=== SUPPLIED MATERIAL ===

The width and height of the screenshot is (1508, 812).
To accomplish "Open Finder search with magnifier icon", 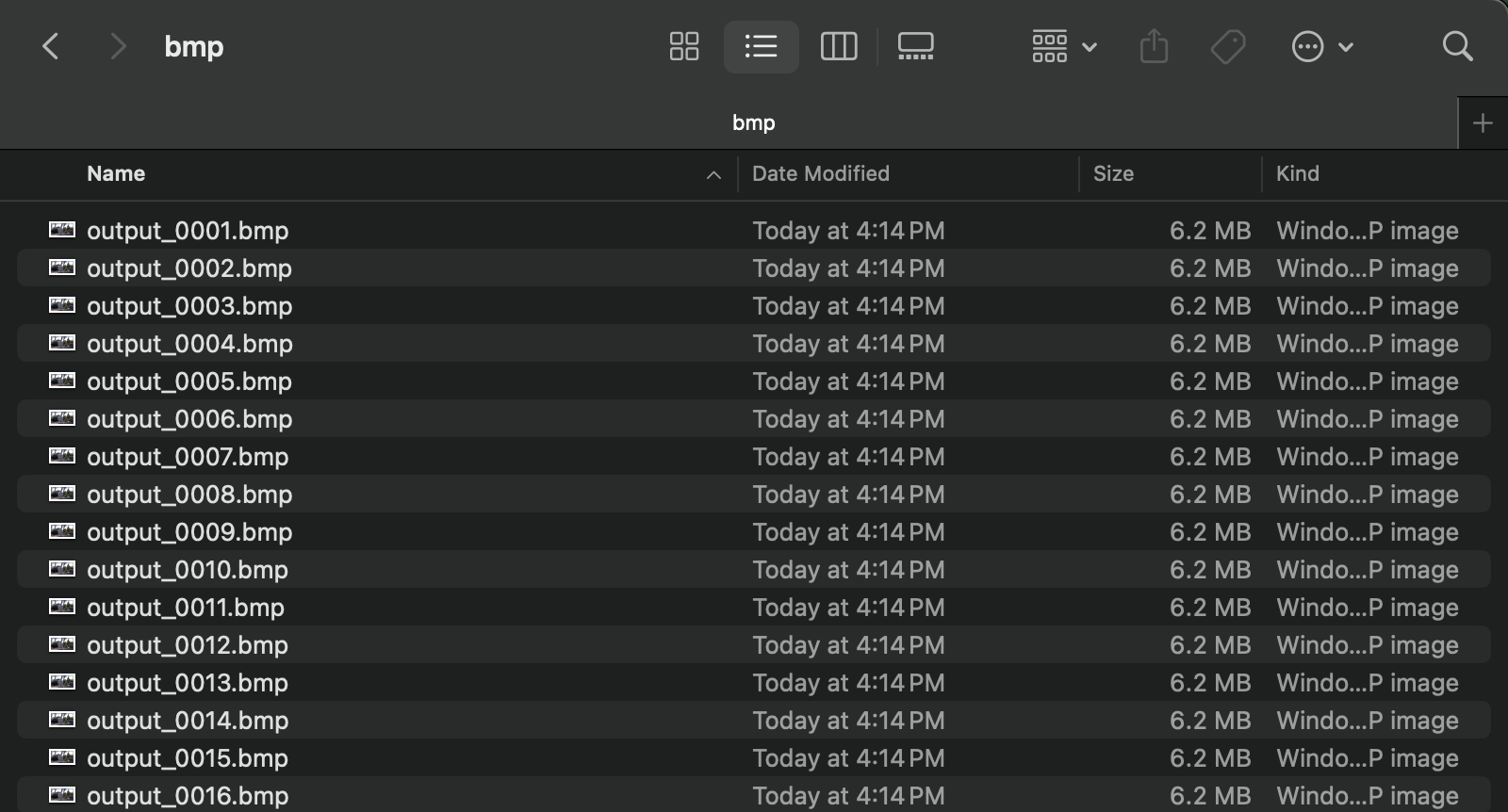I will point(1457,46).
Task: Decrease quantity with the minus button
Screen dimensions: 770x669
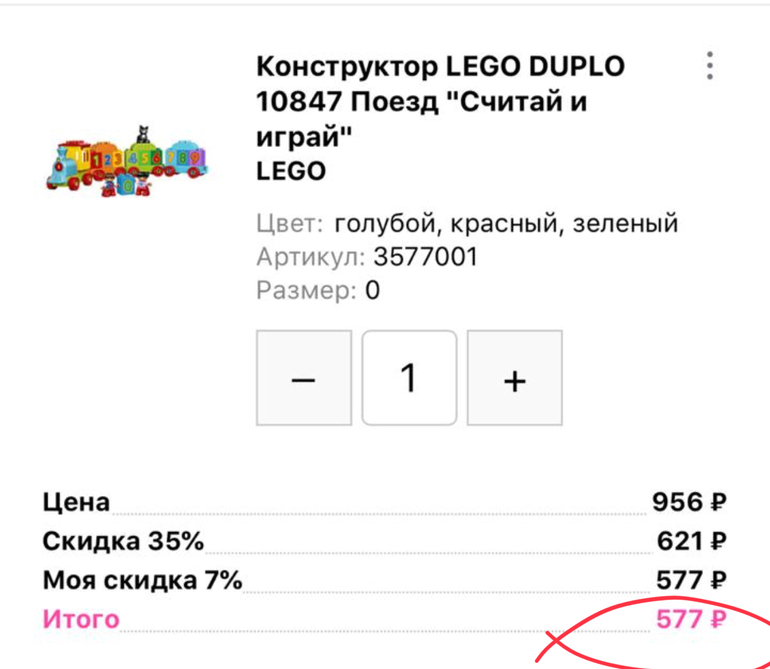Action: tap(304, 378)
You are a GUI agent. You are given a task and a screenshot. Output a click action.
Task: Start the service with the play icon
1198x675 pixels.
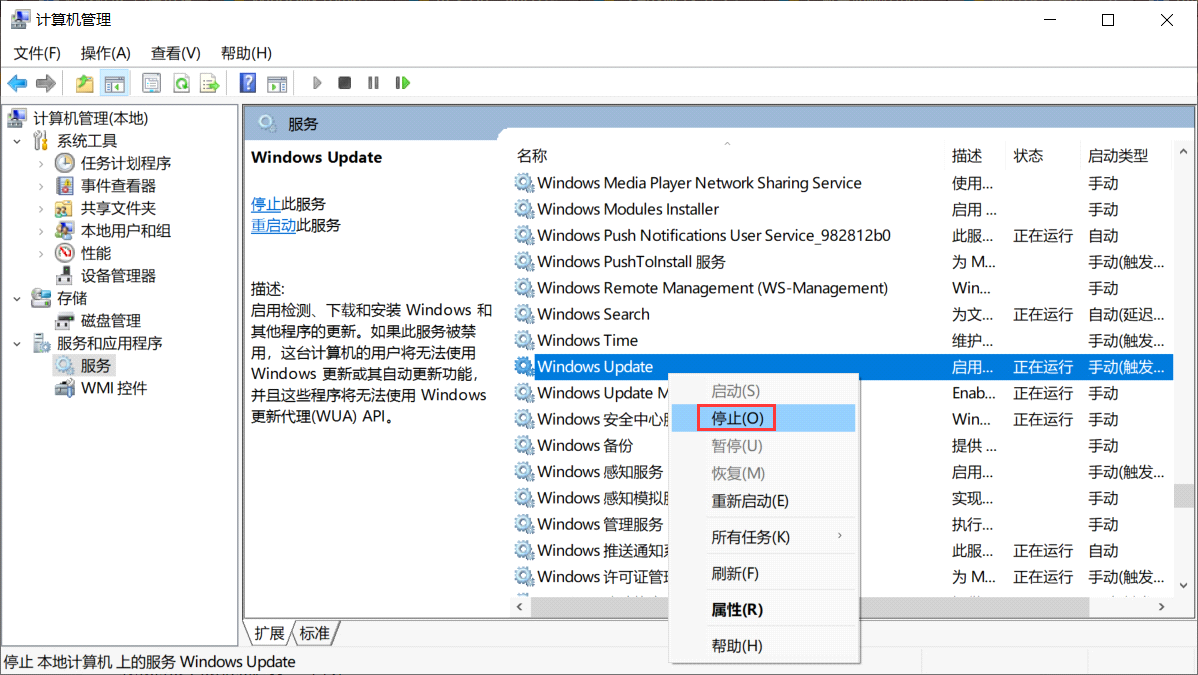tap(317, 82)
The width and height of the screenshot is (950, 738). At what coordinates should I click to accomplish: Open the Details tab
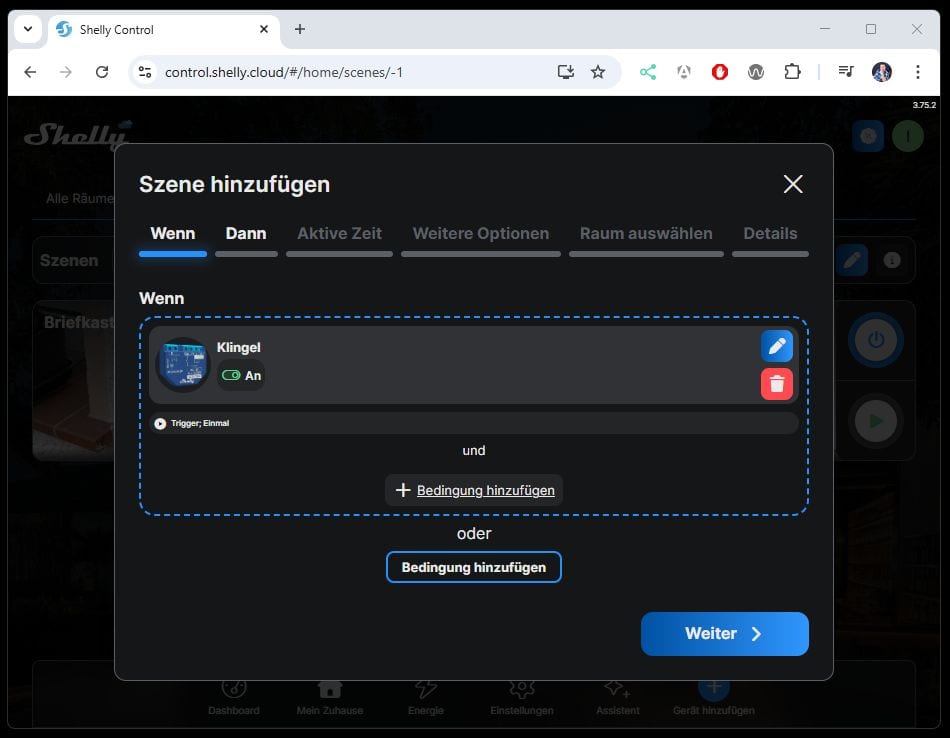[x=770, y=234]
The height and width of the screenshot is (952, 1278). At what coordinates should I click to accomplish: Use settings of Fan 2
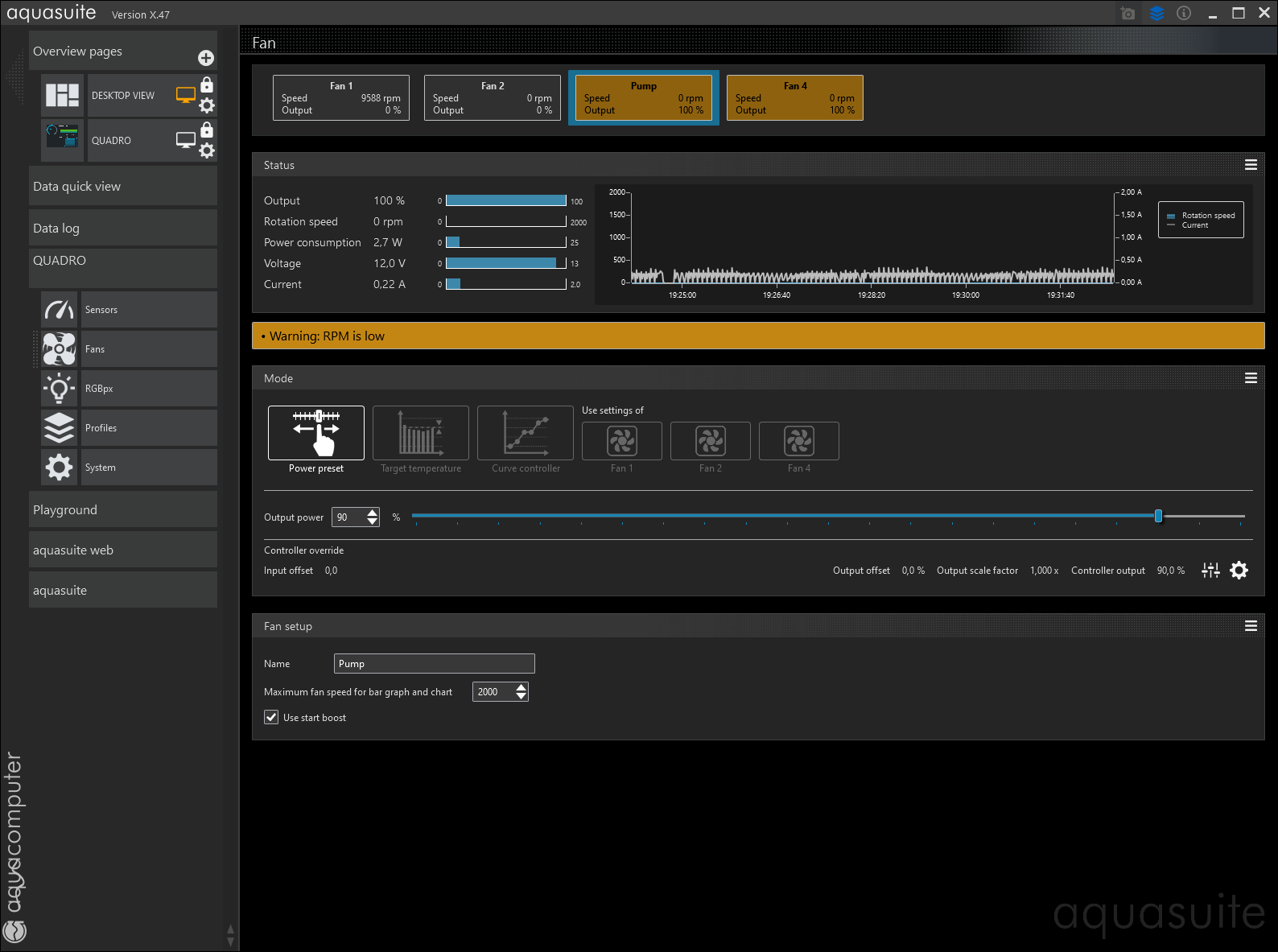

===

* [INSTRUCTIONS TO FOLLOW]: Write out exactly, and only, the lines running from the line with "Task: Start the service with the play icon" to the last line above, both included, with all pictures omitted.

* [WRITTEN REPLY]:
Task: Start the service with the play icon
1198x675 pixels.
tap(317, 82)
The width and height of the screenshot is (950, 738). At what coordinates should I click to accomplish: Open the Details tab
[x=770, y=234]
The height and width of the screenshot is (952, 1278). At what coordinates should I click to accomplish: Use settings of Fan 2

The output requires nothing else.